L'école emportée
24 Décembre 2009 , Rédigé par Goldenyears Publié dans #Revues de mangas

Fiche d’identité :
Titre : L’école emportée
Auteur : Umezu Kazuo
Editeur : Glénat
1800p+ sur 6 volumes
Style : la survie est un sport de combat
L’histoire :
Tout se passe bien pour le jeune Shô : sa mère s’occupe de lui au mieux et il veut lui faire une surprise en lui achetant une montre avec ses économies. La loi de Murphy étant ce qu’elle est, quand les choses commencent à mal aller, rien ne peut arranger la situation : la montre se fait écraser par une voiture, une dispute éclate entre fils et mère et l’école de notre cher Shô se retrouve soudainement transportée au milieu de nulle part et une course pour la survie commence dans un monde hostile.
Ce que j’en ai pensé :
Au gré de mes lectures, j’ai beaucoup entendu parler de cette œuvre et je me suis donc décidé à y jeter un œil.
Trois thèmes ont retenu mon attention dans cette histoire.
On assiste actuellement à une relative prise de conscience des problématiques liées à l’écologie et ce manga vieux de 11 ans aborde « déjà » ce sujet. Sans déflorer un des sujets de l’œuvre, notre cher Umezu aborde la chose avec un certain tact et reste toujours d’actualité.
Autre sujet important de cette série : la vie de groupe. A part quelques ermites cachés dans la montagne ou quelques japonais qui vivent reclus dans leur chambre, nous sommes tous habitués à vivre en groupe.
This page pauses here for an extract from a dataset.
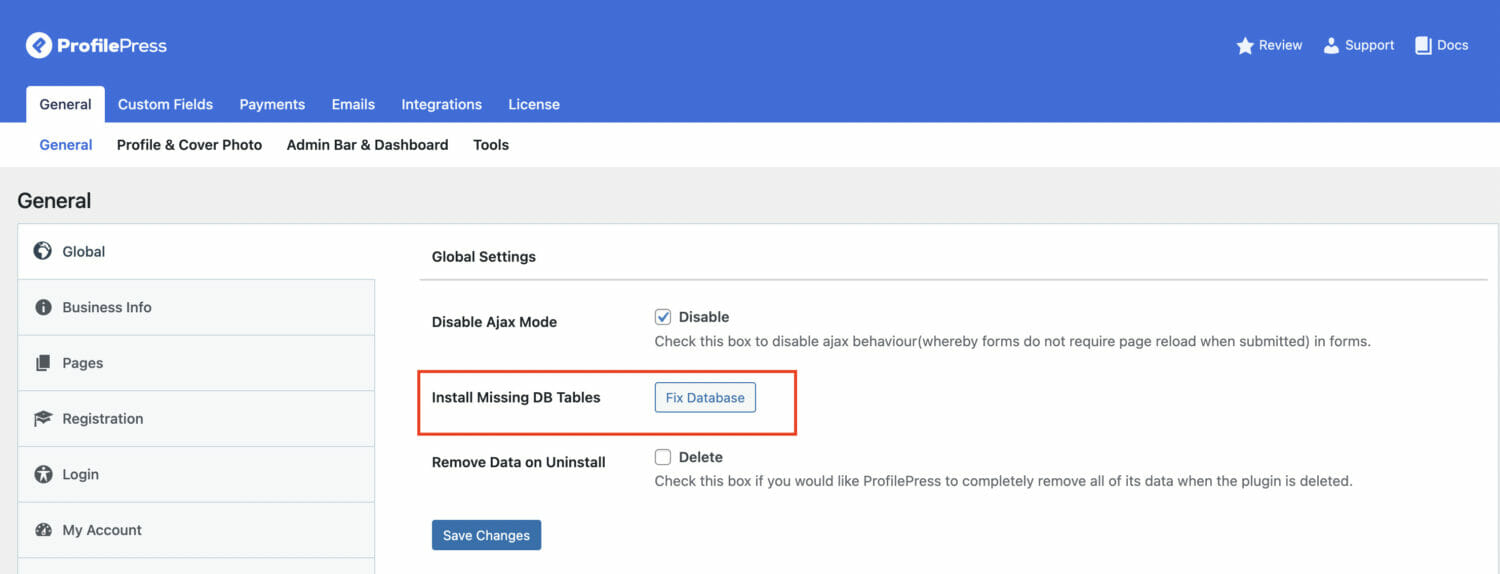Click the Pages copy icon in sidebar
The height and width of the screenshot is (574, 1500).
point(43,363)
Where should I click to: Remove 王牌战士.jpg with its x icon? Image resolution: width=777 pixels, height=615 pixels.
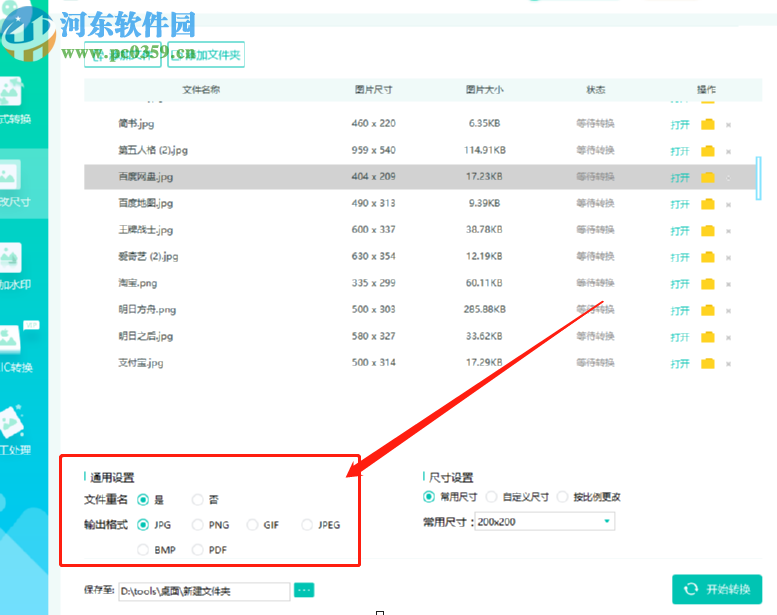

Un client de la RATP qui a l’habitude de prendre certaines lignes de RER vous dira même que ce groupe est une source de sécurité et de réconfort mais là, je m’éloigne de mon sujet.
Ici, la perte des repères traditionnels (école délocalisée non pas en Roumanie mais au milieu de nulle part et adultes absents et / lâches) fait que le groupe devient à la fois le meilleur allié et le meilleur ennemie de chacun. En dehors du groupe, point de survie et à l’intérieur du groupe, la menace est toujours présente et des débordements réguliers conduisent à des morts. « L’école emportée » propose une lecture de cette vie de groupe en des circonstances exceptionnelles avec les réactions des gens qui fluctuent sans raisons apparentes. Chacun essaye de faire de son mieux mais l’intérêt individuel n’est pas toujours celui du groupe.
Dernier point qui m’a semblé important est celui du leadership. Malgré son jeune âge, Shô prend la tête de tout le groupe le mène sur le bon chemin malgré les difficultés qui se présentent. Je ne vous ferai pas le détail ici de tout ce qu’il fait et de son savoir être mais à mes yeux, cette histoire est bien plus intéressante que beaucoup de livres de self help qui encombrent les étagères des librairies anglo-saxonnes.
En conclusion :
Une œuvre qui aborde plusieurs sujets : écologie, leadership, vie de groupe
Graphisme : 5/10. Un poil daté mais cela n’est gênant en rien. Quelques bonnes trouvailles concernant certains environnements et la faune locale.
Narration : 6/10. Peut-être le point faible de l’ensemble à mes yeux. L’histoire dure peut-être trop longtemps et des mécanismes de narration sont utilisés plusieurs fois supprimant tout effet de surprise.
Histoire : 7/10. Bonne histoire encore d’actualité 11 ans après son écriture.
Note totale : 7/10. Un bon petit manuel de survie et de sensibilisation écologique.